Objective: Render the records as a JSON list of strings, one string per line, from the line containing "500x387 pixels." through the end of the records. Skip blank lines and leave the pictures out.

(Stored entries)
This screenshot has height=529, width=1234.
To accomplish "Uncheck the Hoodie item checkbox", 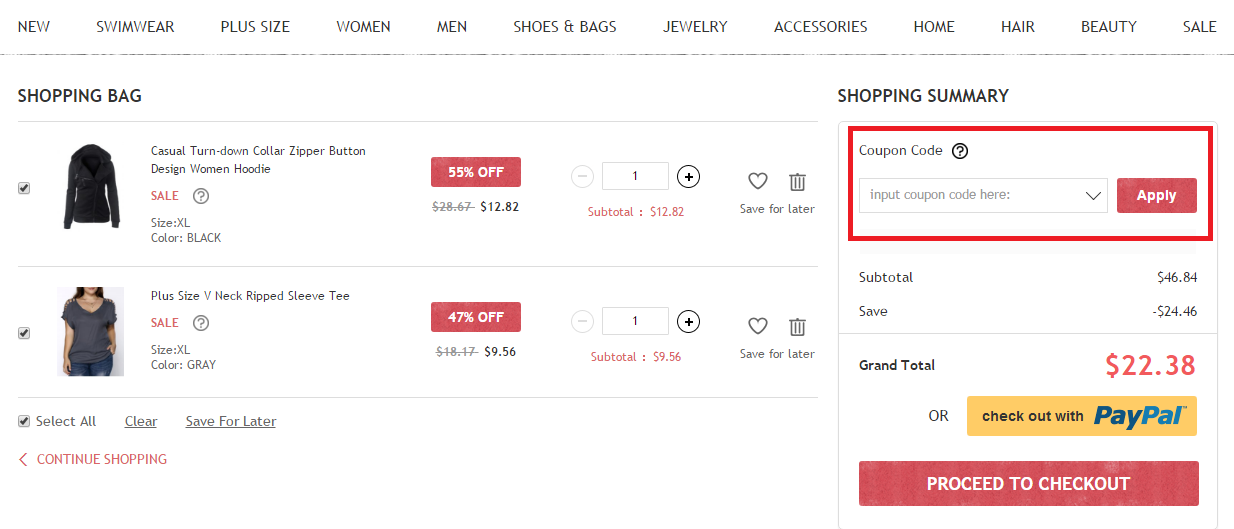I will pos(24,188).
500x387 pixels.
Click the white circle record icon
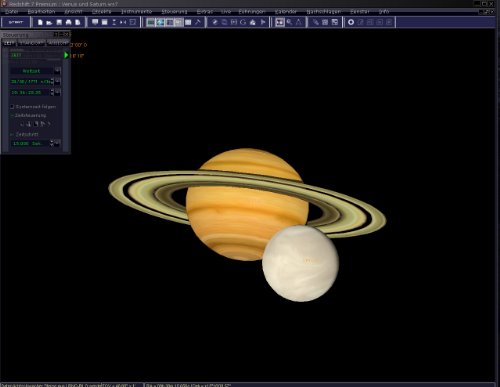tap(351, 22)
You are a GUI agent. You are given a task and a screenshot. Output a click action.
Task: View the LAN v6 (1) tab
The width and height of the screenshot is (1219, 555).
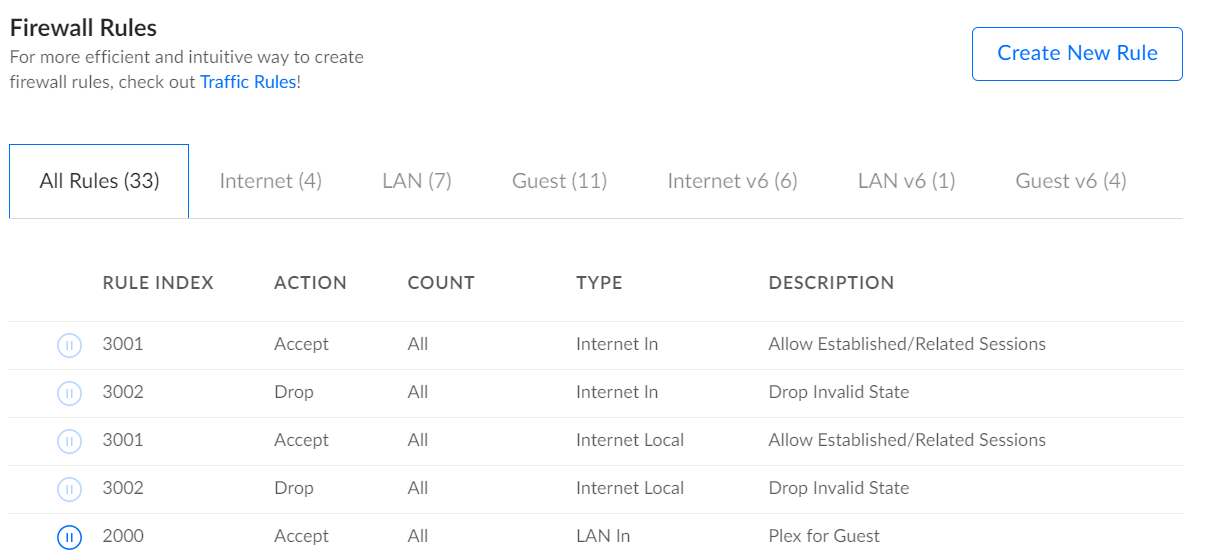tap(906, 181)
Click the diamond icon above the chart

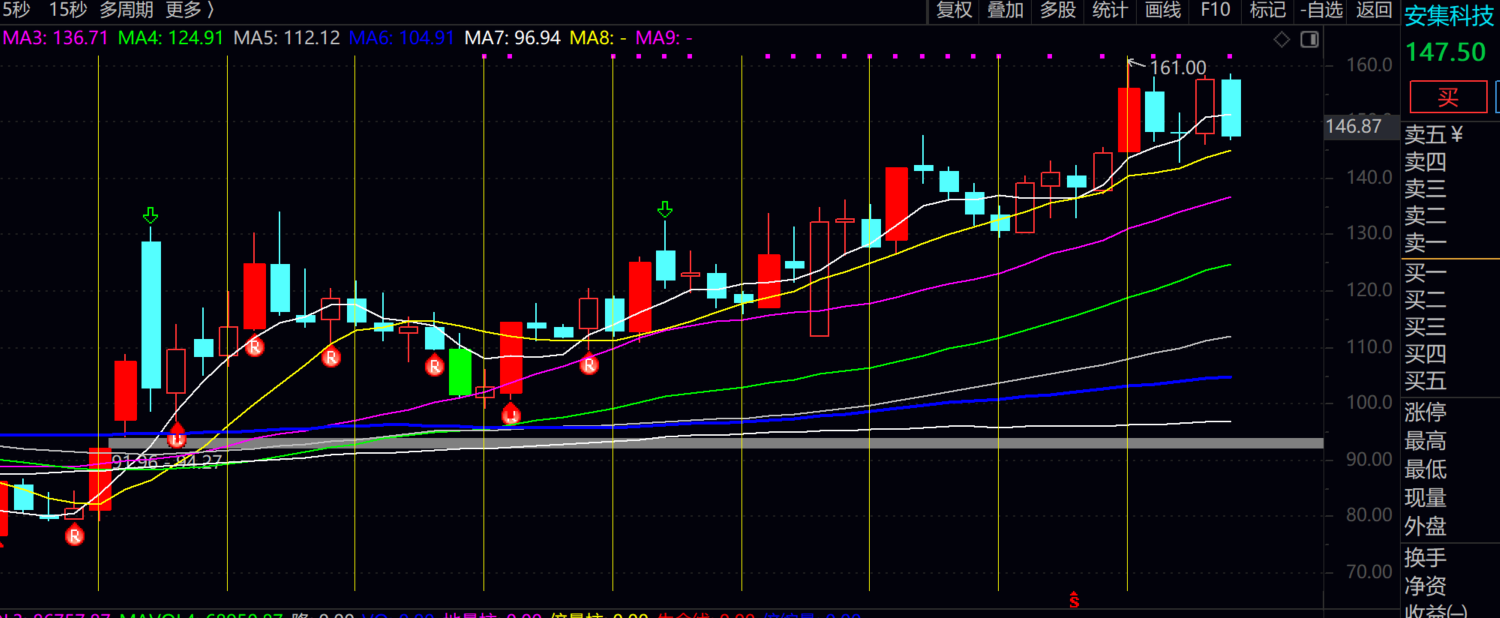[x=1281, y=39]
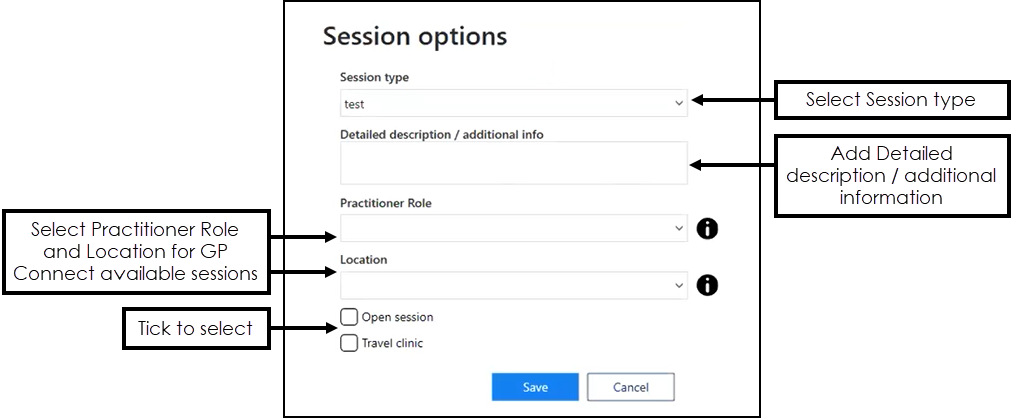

Response:
[
  "500x387 pixels.",
  "Click the white circle record icon",
  "tap(351, 22)",
  "You are a GUI agent. You are given a task and a screenshot. Output a click action.",
  "Task: View the LAN v6 (1) tab",
  "The width and height of the screenshot is (1219, 555).",
  "tap(906, 181)",
  "Click the diamond icon above the chart",
  "[x=1281, y=39]"
]